Um veranista pioneiro?

Houve no Espírito Santo, no começo do século XIX, um certo coronel Falcão para quem se deveria bater continência post-mortem. Dono de terras em Araçatiba, dentre elas a fazenda que pertenceu aos jesuítas, o coronel se dava ao luxo de descer de seus rincões agrários para tomar banho de mar na Barra do Jucu.

Um pioneiro digno de respeito? A mim me parece que sim, porque não sei de nenhuma outra criatura que, antes do coronel, se desse ao salutar hábito dos banhos de mar no Espírito Santo.

A Barra era naquele tempo uma aldeia de pobres habitações de estuque, cobertas de palha, habitadas por pescadores. A casa do coronel ficava próxima da ponte sobre o rio Jucu. Devia ser a mais confortável do lugar porque foi requisitada pelo governador Rubim para alojar o príncipe alemão Maximiliano, quando este esteve no Espírito Santo, em 1815. O coronel ficou contrariado com a perda temporária do seu ninho de veraneio, escreveu Maximiliano (embora o “ninho” seja por minha conta). Mas ordem de Rubim não admitia discussão.

Nem por isso, o coronel deixou de curtir o verão daquele ano, tendo se aboletado em outra casa na Barra, como também registrou Maximiliano.

Estamos, pois, diante de um arraigado tomador de banhos de mar no Espírito Santo.

Por que, e de que forma os tomava, não sabemos.

Vestia-se com roupa própria ou a improvisava para os seus mergulhos – ou nem sequer a vestia, numa afronta nua e crua aos severos costumes da época? Buscava o mar por puro deleite pessoal ou para o tratamento de algum distúrbio crônico que lhe afetasse a saúde? Sejamos mais extremados ainda: haveria, nos veraneios a que religiosamente se entregava o coronel, um propósito de purificação espiritual proporcionado pelos banhos de lavagem com a água salgada, dos quais não abdicava de forma nenhuma? São perguntas sem respostas.

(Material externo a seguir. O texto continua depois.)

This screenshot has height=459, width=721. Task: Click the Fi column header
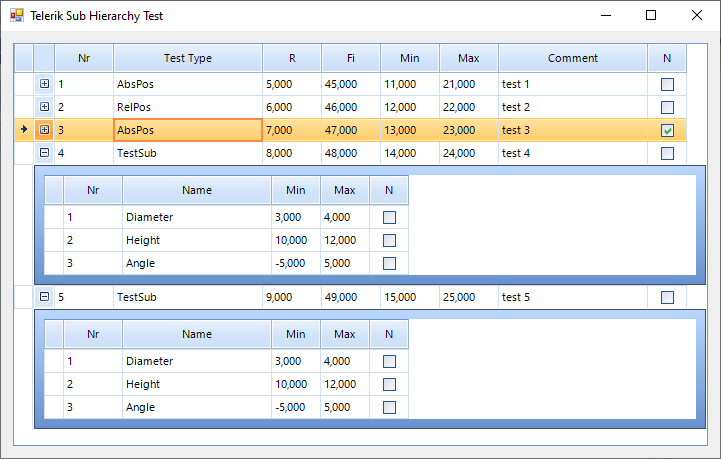pos(351,58)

Sabe-se que os banhos de mar, também relacionados com a mudança de ares, tornaram-se moda na Europa a partir do final século XIX, como recomendação para tratamento de algumas enfermidades respiratórias. Havia todo um ritual a ser cumprido por quem ia à praia, com a observância rígida de regras de conduta médica, controle de tempo de exposição ao sol e ao vento, contactos comedidos com a água fria. A praia e o mar entravam nos receituários médicos com restrições e dosagens de experimentação empírica. Era um tratamento quase que homeopático.

Mas em 1815 era pouco provável que um coronel de milícias enfurnado nos cafundós de Araçatiba já tivesse a “ciência” de um receituário que só ganharia foros clínicos a partir da virada do século XIX.

É de se reconhecer, pois, que o nosso coronel Falcão colocou-se à frente do seu tempo, como adepto dos banhos de mar nos verões capixabas. Pode-se mesmo dizer que sua pioneira contribuição à cultura do lazer e do turismo de praia, que se generalizaria somente muito tempo depois em nosso Estado, foi além do gosto pessoal que ele nutria pelas águas encapeladas do mar da Barra. Porque, ao descer em canoa pelo rio Jucu para o seu lazer de todos os verões (eu o imagino navegando debaixo de um chapelão de palha de abas largas), esse bravo pioneiro inaugurou a primeira rota turística de sol e mar do Espírito Santo – de Araçatiba à Barra!

Rota de cerca de quatro léguas é verdade, mas já com sentido de roteiro que implicava o deslocamento de um a outro local para desfrutar momentos de descontração e prazer, que são os elementos típicos do turismo de viagem.

Não foi, pois, sem razão o aborrecimento vivido pelo coronel quando soube da requisição de sua casa para hospedagem de um sorumbático príncipe alemão, quase pondo em risco a sagrada e saudável temporada de verão de um habitué da praia. Mas até pelo desejo de se manter veranista a qualquer custo, merecia o coronel o título de pioneiro do turismo de praia no Espírito Santo. Só não se pode afirmar, por falta de informações a respeito, que nessa rota de sol e mar, inaugurada pelo bravo miliciano, estivesse incluída a moqueca capixaba que virou um ícone da culinária litorânea do Espírito Santo. Mas, rigor histórico às traças, conceda-se ao coronel a possibilidade desse crédito. E bata-se outra continência para ele.